LOS ANGELES (CNS) — The Stop LAPD Spying Coalition filed a public records lawsuit against the city, challenging the Los Angeles Police Department's refusal to release what it called basic personnel information and announced it will publicly share further details Friday.
According to a coalition statement, the LAPD refuses to release basic information about its officers, including their height, even though that information is apparent and measurable in public, but which the department has claimed is "an unwarranted invasion of personal privacy."
Along with the lawsuit, the coalition is launching Watch the Watchers, a first-of-its-kind website that will publish headshots of a police agency's entire list of sworn personnel. The coalition says the records were obtained from LAPD through public records requests, including names, serial numbers, ethnicities, genders, areas, ranks and hiring dates.
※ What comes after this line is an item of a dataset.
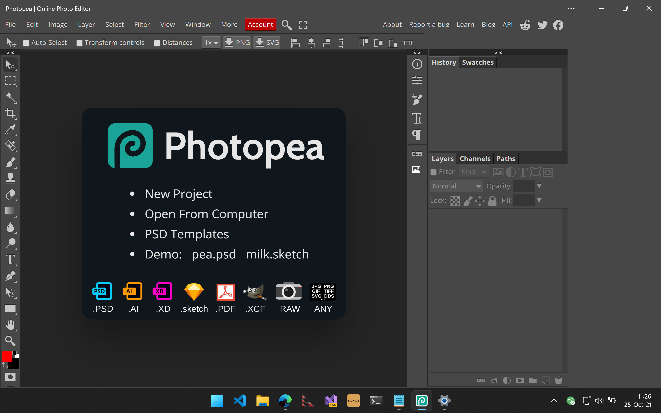This screenshot has width=661, height=413.
Task: Turn on Transform controls
Action: 79,43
"This tool will boost our efforts to identify the cops who brutalize our communities, said General Dogon, a human rights organizer with the Los Angeles Community Action Network. "A decade ago, during our successful fight to end LAPD's Safer Cities initiative campaign of mass arrests in Skid Row, we made a booklet of officer photos. This new website will make it easier to document police terror across the city."
The coalition's lawsuit is part of its ongoing efforts to make public records involving law enforcement practices more accessible and to assist the public in research in documenting state violence. The case marks the eighth public records lawsuit Stop LAPD Spying Coalition has filed against the city.
"It's absurd that we need to sue about this," said Shakeer Rahaman, an attorney representing the coalition. "We should not have to waste legal resources on arguing that information we can all see with our eyes is public, but LAPD is getting more and more brazen in its suppression of public records."
A news conference by the organization was scheduled Friday at police headquarters.